Editorial

Mike et Herman rentrent en ville …

J’ai écrit ce texte pour Joël Dicker, lors de la saison des Prix littéraires parisiens de 2012. On ne savait pas qu’il décrocherait le Prix de l’Académie française. On souhaitait qu’il soit Goncourt.

Aujourd’hui, à l’annonce de son nouveau roman (à paraître en octobre 2015) Le livre des Baltimore, je ressors de dialogue imaginé pour Joël, que nous avons découvert et distribué avant le raz-de-marée de 2012. Il l’a reçu, ce texte. et il l’a aimé.

Demandez autour de vous: passée l’émulation de Harry Québert, nombreux sont ceux, les baveux et les oublieux, qui disent: « Tu sais, moi, son « Affaire » m’est tombé des mains! » Façon de faire savoir que l’on s’y connaît en littérature, alors que l’on n’y connaît rien de plus que ce que disent les ragots ou les imbéciles.

Anecdote: l’histoire veut que « L’affaire Harry Québert » ait participé au Prix du public de la RTS, en 2013! Le petit de sélection ne pouvait pas ne pas le prendre dans la liste des 6 finalistes. Or lors du grand jury, on dit que la réaction fut: « On ne va quand même pas lui donner encore un prix! » C’est vrai que Joël est genevois, que le genevois a une réputation dans le reste de la Suisse. Et si Joël était vaudois? Ou valaisan?
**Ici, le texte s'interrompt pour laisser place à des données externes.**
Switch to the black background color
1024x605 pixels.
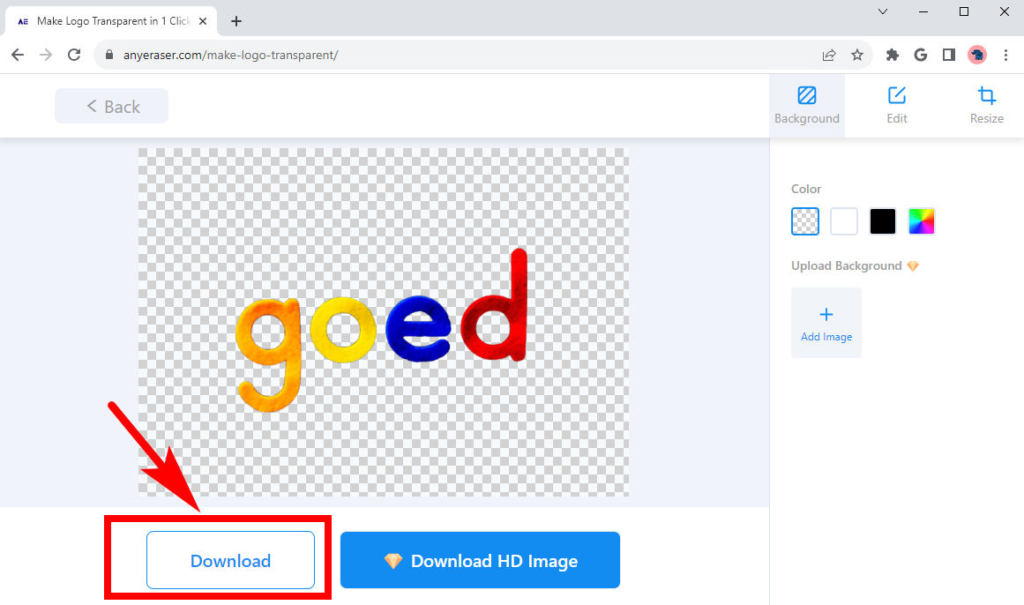click(882, 221)
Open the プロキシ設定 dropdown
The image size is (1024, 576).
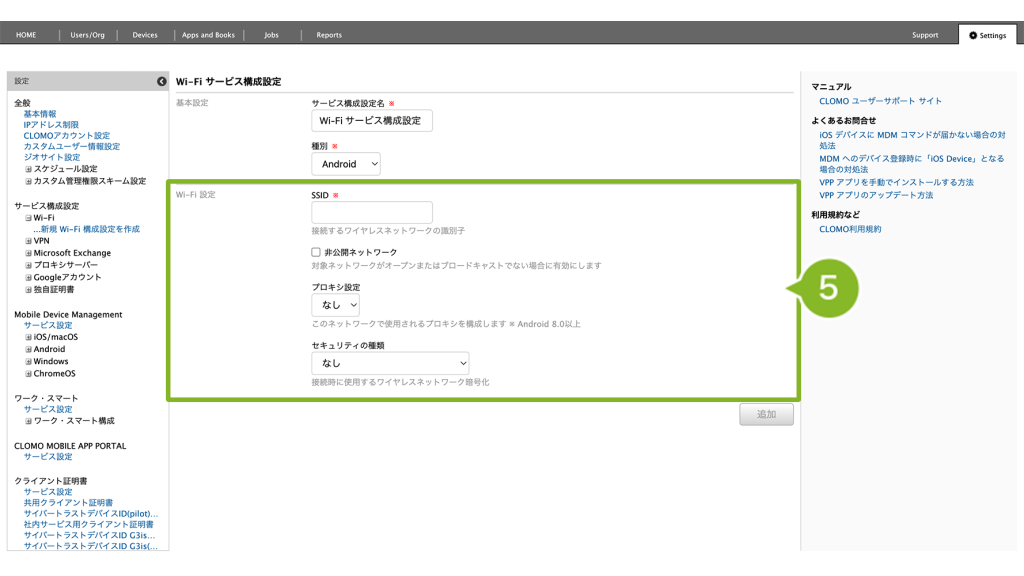pos(335,305)
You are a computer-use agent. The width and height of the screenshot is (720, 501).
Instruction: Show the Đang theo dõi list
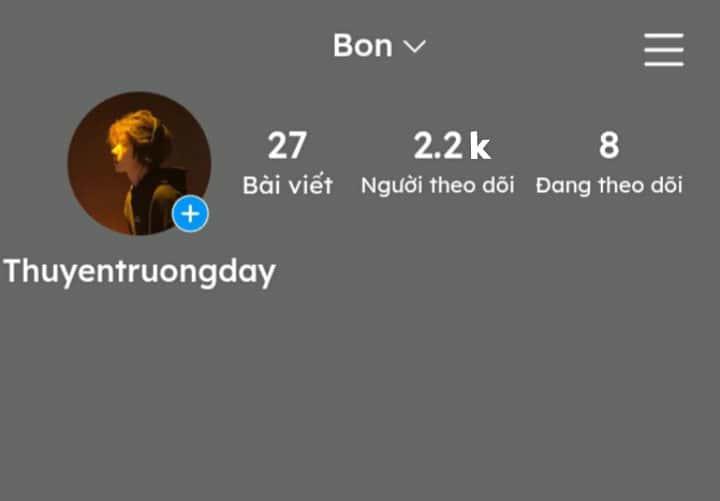point(609,185)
Allez, ne nous agaçons pas: bonne vacances, lisez ce petit hommage personnel au talent de l’écrivain, et surtout, prenez le temps de lire, sur papier ou sur liseuse!
Bonnes vacances,

signaure db

 

« Et si je le décrochais, le prix Ginsberg? » par Daniel Bernard

Mike et Herman rentrent en ville à la fin de la nuit. Mike est au volant de la Chevrolet Impala 59 d’Herman, assis mollement sur le siège du passager. Celui-ci a subi une séance de dédicace chez le libraire Blum & Nathan, downtown, durant l’après-midi. Il vient d’apprendre par son éditeur que son livre pourrait être couronné par un Prix littéraire de prestige, le Prix Ginsberg!

 

Mike: Eh bien, Harry, on a le vent en poupe?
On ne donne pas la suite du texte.